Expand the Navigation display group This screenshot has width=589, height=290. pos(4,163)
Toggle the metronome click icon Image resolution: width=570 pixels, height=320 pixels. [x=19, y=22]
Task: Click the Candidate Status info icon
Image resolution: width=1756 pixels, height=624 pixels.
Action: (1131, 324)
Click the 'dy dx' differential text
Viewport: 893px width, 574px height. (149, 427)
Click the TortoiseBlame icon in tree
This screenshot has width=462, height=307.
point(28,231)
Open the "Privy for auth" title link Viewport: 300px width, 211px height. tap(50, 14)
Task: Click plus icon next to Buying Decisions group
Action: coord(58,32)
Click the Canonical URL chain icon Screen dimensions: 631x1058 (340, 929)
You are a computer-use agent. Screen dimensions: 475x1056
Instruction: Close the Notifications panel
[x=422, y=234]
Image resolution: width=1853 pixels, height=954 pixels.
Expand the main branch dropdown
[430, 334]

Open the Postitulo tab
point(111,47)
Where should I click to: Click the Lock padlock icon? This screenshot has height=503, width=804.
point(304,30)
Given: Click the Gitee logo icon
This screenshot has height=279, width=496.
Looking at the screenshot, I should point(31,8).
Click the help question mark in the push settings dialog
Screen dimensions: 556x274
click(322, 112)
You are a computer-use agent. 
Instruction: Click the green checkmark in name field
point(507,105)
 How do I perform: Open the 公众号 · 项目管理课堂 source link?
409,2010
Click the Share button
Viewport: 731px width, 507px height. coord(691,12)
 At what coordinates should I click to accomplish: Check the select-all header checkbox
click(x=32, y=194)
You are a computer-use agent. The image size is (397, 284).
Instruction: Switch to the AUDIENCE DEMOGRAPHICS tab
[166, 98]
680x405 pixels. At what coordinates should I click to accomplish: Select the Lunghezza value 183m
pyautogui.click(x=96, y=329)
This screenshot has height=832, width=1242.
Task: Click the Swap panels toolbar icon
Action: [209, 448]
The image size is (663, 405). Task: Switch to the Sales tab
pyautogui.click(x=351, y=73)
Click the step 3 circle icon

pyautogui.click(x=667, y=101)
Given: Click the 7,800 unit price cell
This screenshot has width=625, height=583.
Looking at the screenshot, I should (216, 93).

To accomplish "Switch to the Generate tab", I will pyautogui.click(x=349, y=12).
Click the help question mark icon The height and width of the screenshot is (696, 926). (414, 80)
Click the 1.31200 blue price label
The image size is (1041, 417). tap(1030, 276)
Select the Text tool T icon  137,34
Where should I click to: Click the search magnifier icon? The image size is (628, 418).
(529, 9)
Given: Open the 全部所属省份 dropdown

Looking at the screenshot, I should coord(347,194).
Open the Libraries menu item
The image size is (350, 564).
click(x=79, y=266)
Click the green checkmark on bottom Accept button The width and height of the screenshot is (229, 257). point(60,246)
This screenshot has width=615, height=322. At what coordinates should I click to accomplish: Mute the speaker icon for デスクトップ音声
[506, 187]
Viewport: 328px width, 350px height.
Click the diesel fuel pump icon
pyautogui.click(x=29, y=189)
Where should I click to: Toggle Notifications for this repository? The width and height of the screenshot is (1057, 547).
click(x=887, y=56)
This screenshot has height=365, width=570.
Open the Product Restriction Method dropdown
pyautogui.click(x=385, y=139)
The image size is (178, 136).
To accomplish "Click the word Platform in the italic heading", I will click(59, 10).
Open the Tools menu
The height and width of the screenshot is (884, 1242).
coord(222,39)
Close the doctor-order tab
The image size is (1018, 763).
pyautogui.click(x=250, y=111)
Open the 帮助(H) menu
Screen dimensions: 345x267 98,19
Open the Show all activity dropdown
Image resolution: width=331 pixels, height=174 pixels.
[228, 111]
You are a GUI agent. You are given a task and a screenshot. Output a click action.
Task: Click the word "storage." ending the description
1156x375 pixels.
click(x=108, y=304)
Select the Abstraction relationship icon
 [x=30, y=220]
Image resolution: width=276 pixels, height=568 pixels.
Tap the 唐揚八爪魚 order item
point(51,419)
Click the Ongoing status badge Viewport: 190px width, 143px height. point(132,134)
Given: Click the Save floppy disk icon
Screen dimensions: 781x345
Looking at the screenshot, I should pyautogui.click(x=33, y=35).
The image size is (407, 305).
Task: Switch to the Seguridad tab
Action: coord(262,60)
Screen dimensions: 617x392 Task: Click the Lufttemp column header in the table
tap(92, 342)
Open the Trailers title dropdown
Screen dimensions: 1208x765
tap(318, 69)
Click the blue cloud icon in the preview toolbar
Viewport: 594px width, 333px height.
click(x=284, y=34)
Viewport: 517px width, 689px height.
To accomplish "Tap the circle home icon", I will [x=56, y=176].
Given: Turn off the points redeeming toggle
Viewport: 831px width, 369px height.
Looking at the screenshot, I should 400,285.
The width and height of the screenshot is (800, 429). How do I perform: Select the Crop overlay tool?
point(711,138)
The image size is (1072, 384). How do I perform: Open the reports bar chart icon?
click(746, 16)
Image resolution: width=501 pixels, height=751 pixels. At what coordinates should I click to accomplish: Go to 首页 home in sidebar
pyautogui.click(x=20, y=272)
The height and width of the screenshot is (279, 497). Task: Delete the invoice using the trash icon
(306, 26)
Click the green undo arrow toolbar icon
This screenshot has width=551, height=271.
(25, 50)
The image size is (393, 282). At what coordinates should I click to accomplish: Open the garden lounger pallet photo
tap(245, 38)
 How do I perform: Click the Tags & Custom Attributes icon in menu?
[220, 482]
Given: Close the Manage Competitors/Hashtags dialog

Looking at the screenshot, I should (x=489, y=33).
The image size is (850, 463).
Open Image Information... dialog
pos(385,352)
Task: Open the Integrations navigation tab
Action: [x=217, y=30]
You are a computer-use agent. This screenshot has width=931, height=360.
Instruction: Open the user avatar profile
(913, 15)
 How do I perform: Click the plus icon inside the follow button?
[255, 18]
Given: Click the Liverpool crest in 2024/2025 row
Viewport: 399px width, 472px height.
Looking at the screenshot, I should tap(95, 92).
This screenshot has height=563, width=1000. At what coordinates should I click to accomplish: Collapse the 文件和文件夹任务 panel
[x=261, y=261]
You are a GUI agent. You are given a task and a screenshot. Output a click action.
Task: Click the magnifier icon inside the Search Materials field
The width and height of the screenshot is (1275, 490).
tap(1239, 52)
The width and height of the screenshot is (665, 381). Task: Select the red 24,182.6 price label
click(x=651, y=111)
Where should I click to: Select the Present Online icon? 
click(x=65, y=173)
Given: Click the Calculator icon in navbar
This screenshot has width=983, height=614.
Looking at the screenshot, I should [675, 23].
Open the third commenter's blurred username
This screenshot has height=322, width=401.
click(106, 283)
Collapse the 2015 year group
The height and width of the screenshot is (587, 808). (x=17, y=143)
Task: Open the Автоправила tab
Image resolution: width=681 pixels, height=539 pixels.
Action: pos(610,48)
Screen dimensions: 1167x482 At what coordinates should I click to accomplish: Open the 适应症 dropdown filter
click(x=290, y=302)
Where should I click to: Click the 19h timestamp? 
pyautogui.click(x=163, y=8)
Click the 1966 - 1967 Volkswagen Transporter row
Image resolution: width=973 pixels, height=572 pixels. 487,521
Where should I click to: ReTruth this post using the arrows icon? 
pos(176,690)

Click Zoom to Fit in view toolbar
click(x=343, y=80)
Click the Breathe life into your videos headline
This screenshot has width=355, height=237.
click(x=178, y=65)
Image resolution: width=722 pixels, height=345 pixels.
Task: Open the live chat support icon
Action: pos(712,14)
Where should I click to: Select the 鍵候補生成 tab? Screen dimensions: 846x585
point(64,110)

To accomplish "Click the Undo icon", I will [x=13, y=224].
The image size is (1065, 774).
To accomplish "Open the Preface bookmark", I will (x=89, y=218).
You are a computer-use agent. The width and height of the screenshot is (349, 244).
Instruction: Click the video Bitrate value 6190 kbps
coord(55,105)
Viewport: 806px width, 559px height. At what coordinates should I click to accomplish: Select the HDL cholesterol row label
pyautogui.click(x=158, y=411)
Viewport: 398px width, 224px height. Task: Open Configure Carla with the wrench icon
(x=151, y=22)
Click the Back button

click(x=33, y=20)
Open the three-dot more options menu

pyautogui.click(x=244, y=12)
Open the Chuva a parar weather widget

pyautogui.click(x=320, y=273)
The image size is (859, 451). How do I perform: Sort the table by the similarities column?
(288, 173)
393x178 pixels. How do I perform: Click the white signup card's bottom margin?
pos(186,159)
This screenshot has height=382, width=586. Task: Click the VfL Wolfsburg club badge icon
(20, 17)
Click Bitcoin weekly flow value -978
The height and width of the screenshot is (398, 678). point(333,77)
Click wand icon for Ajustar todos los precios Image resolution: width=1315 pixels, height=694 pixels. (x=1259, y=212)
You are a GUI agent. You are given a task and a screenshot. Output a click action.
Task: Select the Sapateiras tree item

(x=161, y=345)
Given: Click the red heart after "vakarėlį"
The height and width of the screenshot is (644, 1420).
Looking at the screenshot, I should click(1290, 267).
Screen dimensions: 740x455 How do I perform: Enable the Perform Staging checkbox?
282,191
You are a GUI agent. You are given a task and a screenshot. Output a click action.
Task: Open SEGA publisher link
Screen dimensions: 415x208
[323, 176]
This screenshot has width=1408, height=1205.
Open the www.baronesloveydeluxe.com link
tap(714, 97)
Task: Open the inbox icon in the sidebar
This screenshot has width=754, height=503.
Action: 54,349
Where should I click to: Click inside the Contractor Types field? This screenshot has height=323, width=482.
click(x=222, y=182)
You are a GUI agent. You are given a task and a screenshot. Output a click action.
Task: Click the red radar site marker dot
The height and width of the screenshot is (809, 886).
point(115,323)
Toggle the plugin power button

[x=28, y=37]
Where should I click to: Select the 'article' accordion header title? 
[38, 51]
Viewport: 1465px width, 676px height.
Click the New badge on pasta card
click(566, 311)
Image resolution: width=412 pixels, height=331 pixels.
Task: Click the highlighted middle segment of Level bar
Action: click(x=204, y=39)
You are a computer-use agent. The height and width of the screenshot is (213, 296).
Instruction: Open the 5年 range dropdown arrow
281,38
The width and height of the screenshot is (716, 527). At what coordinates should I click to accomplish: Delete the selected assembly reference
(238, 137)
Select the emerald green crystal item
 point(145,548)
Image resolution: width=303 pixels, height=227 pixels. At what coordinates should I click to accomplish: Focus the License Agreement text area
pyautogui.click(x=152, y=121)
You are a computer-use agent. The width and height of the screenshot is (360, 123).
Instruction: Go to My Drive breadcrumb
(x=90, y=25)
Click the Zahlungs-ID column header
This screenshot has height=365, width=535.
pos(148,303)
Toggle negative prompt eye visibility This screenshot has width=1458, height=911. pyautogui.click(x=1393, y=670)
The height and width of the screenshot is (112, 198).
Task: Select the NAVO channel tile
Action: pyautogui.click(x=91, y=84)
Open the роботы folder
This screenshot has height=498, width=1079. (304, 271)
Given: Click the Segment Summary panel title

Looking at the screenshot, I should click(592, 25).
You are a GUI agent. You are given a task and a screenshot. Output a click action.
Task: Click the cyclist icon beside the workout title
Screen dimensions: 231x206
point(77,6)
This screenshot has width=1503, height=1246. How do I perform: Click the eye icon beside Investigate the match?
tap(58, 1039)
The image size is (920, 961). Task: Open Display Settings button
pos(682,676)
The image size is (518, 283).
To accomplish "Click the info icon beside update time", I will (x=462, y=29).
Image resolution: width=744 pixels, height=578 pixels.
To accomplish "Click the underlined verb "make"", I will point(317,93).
-=-=-
Go through the records above and count every line that includes "will". Give the number and nothing else.

**Answer for the task**
7